▶ _Textauszug_

************

| FJB | Taschenbuch | 221 Seiten | €6,95 | Amazon |
Ein Buch über Kindesmissbrauch ist schwer. Gerade, wenn es ein Jugendbuch ist. Ab welchem Alter soll man Kinder und/oder Jugendliche mit diesem heiklen Thema konfrontieren - und vor allen Dingen wie? Beate Teresa Hanika hat es mit diesem Buch meiner Meinung nach genau richtig gemacht, denn sie spricht das Thema so einfühlsam und poetisch an, dass es nie zu direkt wird, aber doch immer genau so viel preisgibt, dass man genau weiß, was geschieht. Wie es auf dem Buch schon so schön heißt: klar, präzise und poetisch. Und dabei trotzdem sanft. Manchmal ist die Geschichte, als würde eine Hand das Leserherz zerdrücken und dann wieder ist sie so voller Freundschaft und warmer Gefühle, dass man am liebsten all das schreckliche, das diese Welt zu bieten hat, ausblenden würde.
Die Geschichte um Protagonistin Malvina ist in einen sehr interessanten Schreibstil umhüllt, an den man sich erst gewöhnen muss. Es gibt keine direkte Rede in dem Sinne, dass es Anführungsstriche geben würde - alles ist in einem Fließtext geschrieben, sodass man doch manchmal etwas verwirrt ist, wer und ob denn gerade gesprochen wird, aber diese faszinierende Art macht das Buch noch viel eindrücklicher. Malvina ist ein unverstandenes Mädchen, das von ihrer Familie nicht ernst genommen wird und das sich in ihrer Welt - bestimmt von ungesagten Worten und Geheimnissen, die keine sein dürften - unsicher ist. Sie hat, außer ihrer besten Freundin, keine Bezugsperson, die ihr wirklich zuhört und für sie da ist und diese Situation macht nicht nur sie fertig. Auch der Leser erträgt es irgendwann kaum noch, wie wenig sich ihre eigenen Eltern für sie interessieren, für sie einsetzen und wie sie ihre Worte und Gedanken ignorieren. So tieftraurig einige Szenen und Situationen auch sind, die Beziehung zu ihrer besten Freundin Lizzy, die einfach unglaublich schön und warmherzig ist, bringt immer wieder Licht ins Dunkel - ebenso wie die sich entwickelnde sanfte Zuneigung zu dem Jungen Klatsche.

************

▶ _Aufgaben_
1: Beantworte anhand der Rezension:
(a) Wer hat das besprochene Buch geschrieben?
(b) Wie heißt Malvinas beste Freundin?
(c) Wie viele Seiten hat das Taschenbuch?
2: Führe die Rezension über Malvinas Geschichte im Anschluss an ihren letzten Satz weiter.

▶ _Die Datensätze_

************

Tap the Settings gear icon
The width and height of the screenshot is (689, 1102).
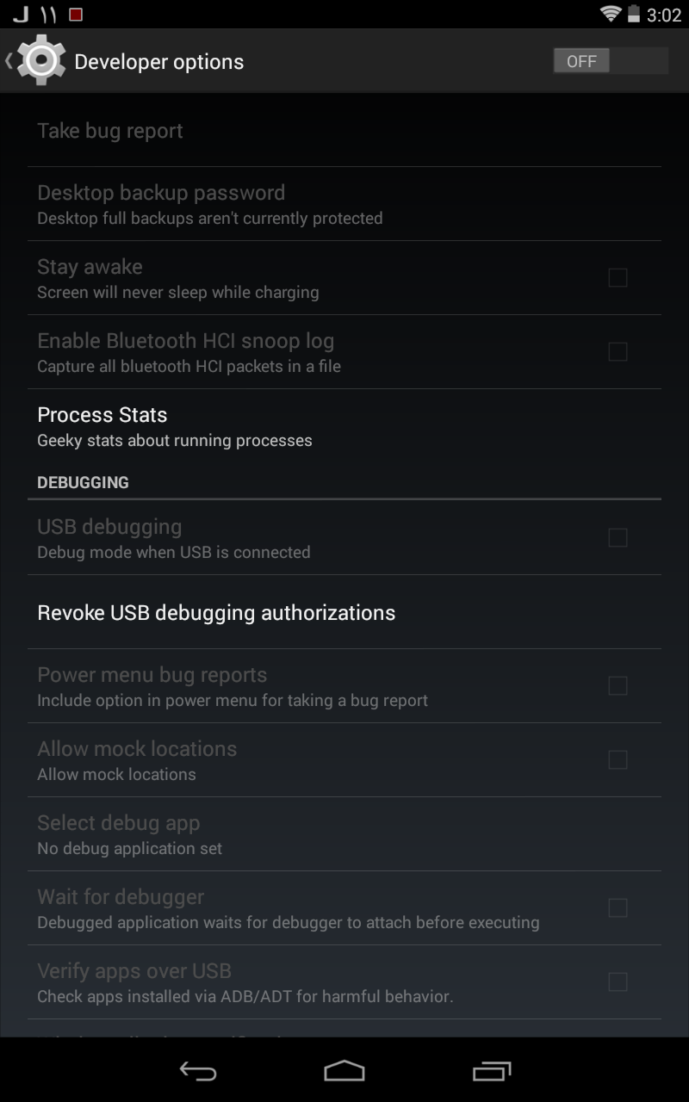tap(41, 61)
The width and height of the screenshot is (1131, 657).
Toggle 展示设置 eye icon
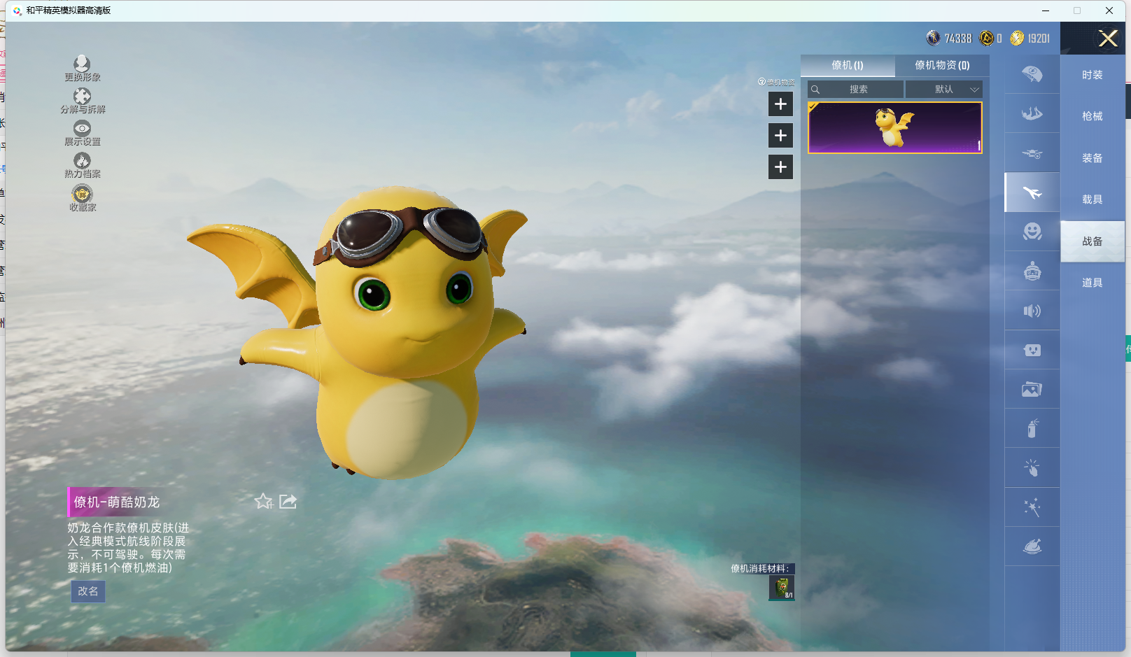click(82, 129)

************

▶ _Lösungen_
1:
(a) Beate Teresa Hanika
(b) Lizzy
(c) 221 Seiten

2:
Es ist wirklich faszinierend, wie viel in einem so kleinen Büchlein tatsächlich stecken kann. Rotkäppchen muss weinen ist voll mit Themen, die man in der Realität selten gerne sieht - familiäre Probleme, Kindesmissbrauch, Einsamkeit. Und all diese Handlungsstränge werden geschickt ins Geschehen eingewebt und ergeben im Gesamtbild ein großes Mosaik, das von dem Mut eines jungen Mädchens erzählt, von Wahrheit und Lügen. Ein Buch, dass thematisch sicherlich nur schwer zu ertragen ist, das aber auch ebenso viel Licht und Wärme übrig hat. Rotkäppchen muss weinen ist ein besonderes Buch mit einer besonderen Geschichte und einer besonderen Protagonistin. Einzig das Ende hätte für mich gerne ausführlich ausfallen können, auch wenn es sehr schön und einfühlsam war.